▸ **Selection**:

Vicente Ítalo Feola (; 20 November 1909 – 6 November 1975) was a Brazilian football manager and coach from São Paulo. He became famous for leading the Brazilians to their first FIFA World Cup title in 1958.

Biography 
Feola was born in São Paulo to Italian parents. He died in 1975 aged 65.

Coaching career

São Paulo 
As São Paulo FC coach, Feola won the 1948 and 1949 Campeonato Paulista.

Brazil

1958 World Cup 
As Seleção boss in 1958, Feola introduced a 17-year-old Pelé to the footballing world, winning the FIFA World Cup in Sweden, the first and to date only time a non-European side has won a World Cup on European soil. The team trained in Hindås in Sweden during the tournament (pictured).

Boca Juniors 
Feola was appointed manager of Argentine club Boca Juniors briefly in 1961.

▸ **Provided records**:
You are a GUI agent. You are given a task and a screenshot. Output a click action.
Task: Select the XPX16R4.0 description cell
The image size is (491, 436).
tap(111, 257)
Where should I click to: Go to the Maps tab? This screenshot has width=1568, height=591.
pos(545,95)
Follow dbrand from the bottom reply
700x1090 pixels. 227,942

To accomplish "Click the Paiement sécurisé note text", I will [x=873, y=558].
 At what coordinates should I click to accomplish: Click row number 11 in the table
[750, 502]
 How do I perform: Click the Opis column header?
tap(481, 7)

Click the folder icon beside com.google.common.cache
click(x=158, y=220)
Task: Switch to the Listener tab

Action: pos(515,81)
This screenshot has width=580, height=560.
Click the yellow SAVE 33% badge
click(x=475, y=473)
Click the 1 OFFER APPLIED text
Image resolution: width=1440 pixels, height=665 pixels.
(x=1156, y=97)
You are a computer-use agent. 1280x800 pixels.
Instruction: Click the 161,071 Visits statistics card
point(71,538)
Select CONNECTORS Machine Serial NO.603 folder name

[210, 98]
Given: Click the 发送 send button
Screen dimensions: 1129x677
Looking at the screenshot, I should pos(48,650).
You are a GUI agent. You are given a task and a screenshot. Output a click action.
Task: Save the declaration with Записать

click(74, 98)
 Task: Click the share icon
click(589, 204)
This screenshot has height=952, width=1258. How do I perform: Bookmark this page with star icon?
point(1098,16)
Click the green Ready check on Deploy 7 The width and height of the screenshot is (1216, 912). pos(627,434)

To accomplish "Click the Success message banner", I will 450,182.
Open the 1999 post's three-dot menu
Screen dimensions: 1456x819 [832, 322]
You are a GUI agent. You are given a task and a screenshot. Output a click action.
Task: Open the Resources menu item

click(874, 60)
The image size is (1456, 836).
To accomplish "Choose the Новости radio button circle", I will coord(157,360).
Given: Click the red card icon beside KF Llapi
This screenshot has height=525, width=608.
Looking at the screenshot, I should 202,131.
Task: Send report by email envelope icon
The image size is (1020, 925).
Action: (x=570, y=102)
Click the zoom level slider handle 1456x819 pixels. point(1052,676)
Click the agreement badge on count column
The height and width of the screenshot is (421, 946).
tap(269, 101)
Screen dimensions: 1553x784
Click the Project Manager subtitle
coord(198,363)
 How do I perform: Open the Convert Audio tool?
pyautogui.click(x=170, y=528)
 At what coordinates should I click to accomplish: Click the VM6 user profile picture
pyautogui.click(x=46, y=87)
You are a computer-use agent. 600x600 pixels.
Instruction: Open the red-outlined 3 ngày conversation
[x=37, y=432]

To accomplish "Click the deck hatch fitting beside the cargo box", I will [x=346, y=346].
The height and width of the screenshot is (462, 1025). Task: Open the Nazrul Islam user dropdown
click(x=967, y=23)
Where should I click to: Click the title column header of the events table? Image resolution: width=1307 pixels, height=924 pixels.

▸ **To do**:
a: Say whether each statement below agrees with the text on Vicente Feola, giving yes or no with the deciding words of the text quoted: (i) Feola was born in São Paulo to Italian parents; (ii) Feola coached São Paulo FC to the Campeonato Paulista title in 1950; (iii) Feola managed Boca Juniors over several seasons.
b: Print the part of the text on Vicente Feola from "Coaching career" up to and including "the tournament (pictured).".

▸ **Expected responses**:
a:
(i) Yes: "Feola was born in São Paulo to Italian parents."
(ii) No: "Feola won the 1948 and 1949 Campeonato Paulista."
(iii) No: "Feola was appointed manager of Argentine club Boca Juniors briefly in 1961."

b:
Coaching career

São Paulo 
As São Paulo FC coach, Feola won the 1948 and 1949 Campeonato Paulista.

Brazil

1958 World Cup 
As Seleção boss in 1958, Feola introduced a 17-year-old Pelé to the footballing world, winning the FIFA World Cup in Sweden, the first and to date only time a non-European side has won a World Cup on European soil. The team trained in Hindås in Sweden during the tournament (pictured).